--- START OF Material provided ---

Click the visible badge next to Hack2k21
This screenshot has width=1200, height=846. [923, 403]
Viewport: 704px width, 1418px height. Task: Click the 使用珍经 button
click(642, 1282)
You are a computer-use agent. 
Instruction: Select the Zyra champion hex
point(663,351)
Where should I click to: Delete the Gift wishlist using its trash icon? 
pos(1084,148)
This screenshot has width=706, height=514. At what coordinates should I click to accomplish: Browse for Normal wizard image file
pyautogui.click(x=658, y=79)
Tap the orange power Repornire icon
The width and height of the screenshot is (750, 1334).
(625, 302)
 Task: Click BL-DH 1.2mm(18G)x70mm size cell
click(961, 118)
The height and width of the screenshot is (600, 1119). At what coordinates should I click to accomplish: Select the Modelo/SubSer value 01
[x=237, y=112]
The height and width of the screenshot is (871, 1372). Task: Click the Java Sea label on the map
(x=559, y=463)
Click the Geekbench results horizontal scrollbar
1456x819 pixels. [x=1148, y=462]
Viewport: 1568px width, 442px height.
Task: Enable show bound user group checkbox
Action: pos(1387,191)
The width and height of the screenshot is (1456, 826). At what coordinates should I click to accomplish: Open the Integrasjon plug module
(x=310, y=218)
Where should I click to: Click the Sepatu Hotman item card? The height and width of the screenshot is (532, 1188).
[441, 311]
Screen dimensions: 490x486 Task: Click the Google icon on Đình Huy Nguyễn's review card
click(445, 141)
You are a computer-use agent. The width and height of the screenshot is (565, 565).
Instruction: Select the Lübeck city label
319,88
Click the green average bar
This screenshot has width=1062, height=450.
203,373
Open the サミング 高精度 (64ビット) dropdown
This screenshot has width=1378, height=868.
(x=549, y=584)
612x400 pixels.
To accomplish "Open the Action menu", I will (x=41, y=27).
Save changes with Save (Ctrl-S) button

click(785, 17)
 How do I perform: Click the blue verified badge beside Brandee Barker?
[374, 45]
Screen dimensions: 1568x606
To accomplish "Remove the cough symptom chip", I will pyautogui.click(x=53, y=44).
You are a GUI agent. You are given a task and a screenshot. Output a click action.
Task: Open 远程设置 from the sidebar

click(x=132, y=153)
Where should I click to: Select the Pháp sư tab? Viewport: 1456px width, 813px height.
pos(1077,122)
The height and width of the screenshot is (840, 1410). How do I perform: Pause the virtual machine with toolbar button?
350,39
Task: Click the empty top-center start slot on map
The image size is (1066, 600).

--- END OF Material provided ---

▶ [Your objective] Rewrite the data from the line containing "How do I perform: Click" through the end of the data, changing "sidebar" to "side panel" and keeping everything else identical.

▶ [Written reply]
 How do I perform: Click the blue verified badge beside Brandee Barker?
[374, 45]
Screen dimensions: 1568x606
To accomplish "Remove the cough symptom chip", I will pyautogui.click(x=53, y=44).
You are a GUI agent. You are given a task and a screenshot. Output a click action.
Task: Open 远程设置 from the side panel

click(x=132, y=153)
Where should I click to: Select the Pháp sư tab? Viewport: 1456px width, 813px height.
pos(1077,122)
The height and width of the screenshot is (840, 1410). How do I perform: Pause the virtual machine with toolbar button?
350,39
Task: Click the empty top-center start slot on map
The image size is (1066, 600).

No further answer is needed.